▶ ARTYKUŁ:
::::::::
Tylko w IV kwartale 2021 r. na rynku VC znalazło się ponad 300 mld dol. To jakieś dwa razy więcej niż w poprzednim rekordowym roku, którym był... 2020. Dla pełniejszego obrazu sytuacji dodajmy, że w ciągu czterech lat startupy pozyskały łącznie 750 mld dol.

Zawrotna liczba. Choć dla uczciwości dodajmy, że dobrze ponad połowa z tych pieniędzy trafiła do dojrzałych startupów w ramach tzw. mega rund. Co oznacza ni mniej nie więcej, że duzi dostali dużo.

Kasa trafiła na rozwój takich gigantów jak Revolut czy Klarna

Od razu zaznaczę, że żadnej z tych marek nie miałem na myśli pisząc o ściemnianiu. Wśród startupowej wierchuszki ostają się głównie projekty, które mają ręce i nogi, a jednorożce na glinianych nogach w rodzaju Ubera czy WeWork to wyjątki potwierdzające regułę.
::::::::
▶ CEL 1: Przepisz fragment tekstu o rynku VC, wszystko od „Zawrotna liczba. Choć” aż po „duzi dostali dużo.”, zamieniając „dojrzałych startupów” na „dojrzałych spółek”.
▶ CEL 2: Rozwiń tekst o rynku VC, dopisując jego dalszy ciąg po ostatnim zdaniu.

▶ PRZEKAZANE DANE:
::::::::
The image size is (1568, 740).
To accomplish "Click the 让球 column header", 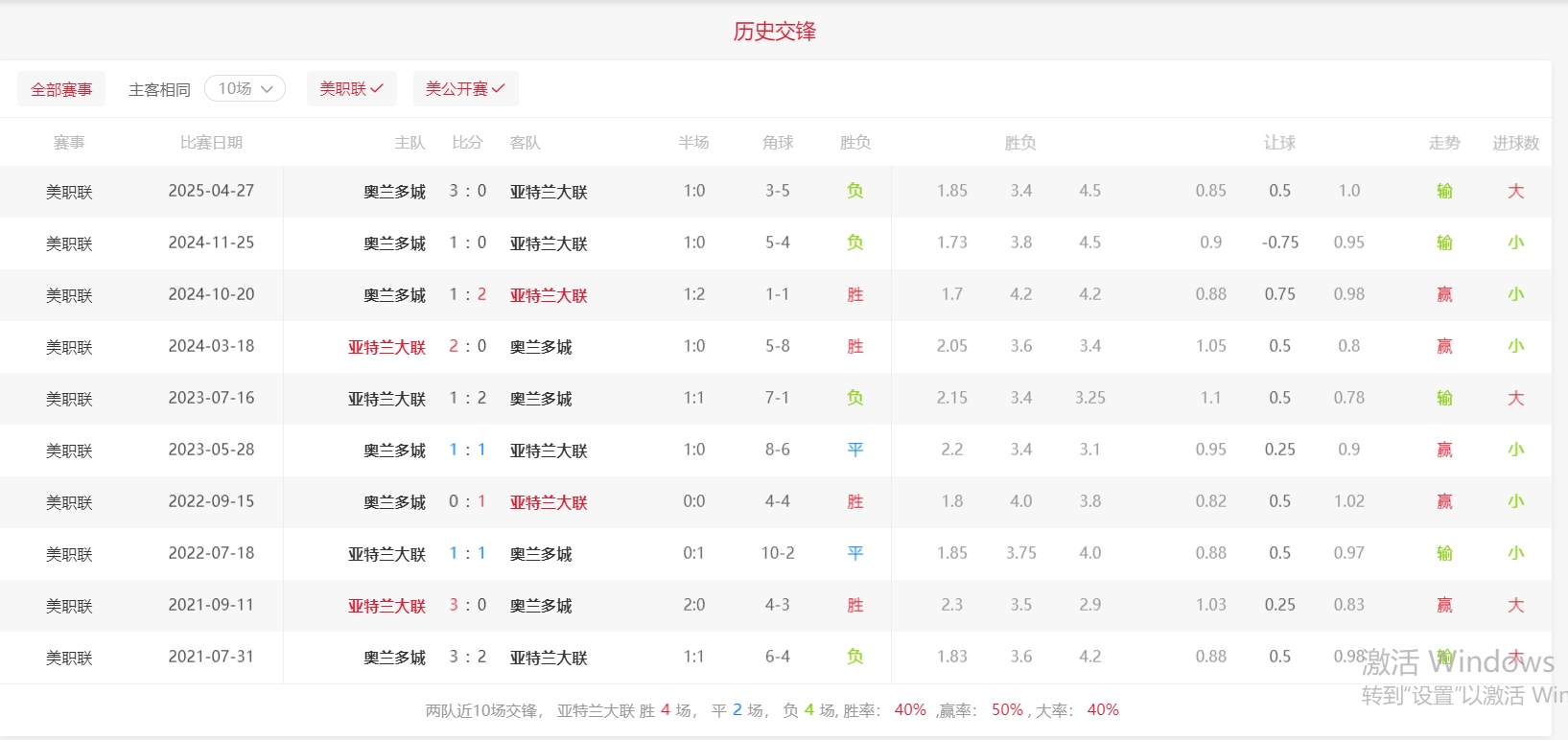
::::::::
▶ ODPOWIEDŹ 1:
Zawrotna liczba. Choć dla uczciwości dodajmy, że dobrze ponad połowa z tych pieniędzy trafiła do dojrzałych spółek w ramach tzw. mega rund. Co oznacza ni mniej nie więcej, że duzi dostali dużo.

▶ ODPOWIEDŹ 2:
Oddzielną historię piszą jednak przedsiębiorcy próbujący od zera zbudować innowacyjne i dobrze prosperujące spółki. Tu pokusa, by po prostu nakłamać inwestorowi w żywe oczy, wziąć przelew i bujać się za cudze pieniądze przez długie miesiące, okazuje się czasami zbyt silna. Tego typu historii jest na kopy, sam słyszałem od jednego z polskich inwestorów, że ci sami startupowcy potrafią przychodzić do niego kilkukrotnie zmieniając tylko szyld. Ciągle z nowymi pomysłami i wykresami, na których niebotyczne zyski pojawiają się dosłownie tuż po zainwestowaniu pieniędzy w interes.

Kilka fajnych, świeżych przykładów, choć z singapurskiego rynku, zebrała autorka tekstu, który można znaleźć w tym miejscu. Warto poczytać. Ja dowiedziałem się na przykład, że w tym niewielkim państewku w półtora roku przybyło aż 100 tys. firm i - uwaga - 11 jednorożców.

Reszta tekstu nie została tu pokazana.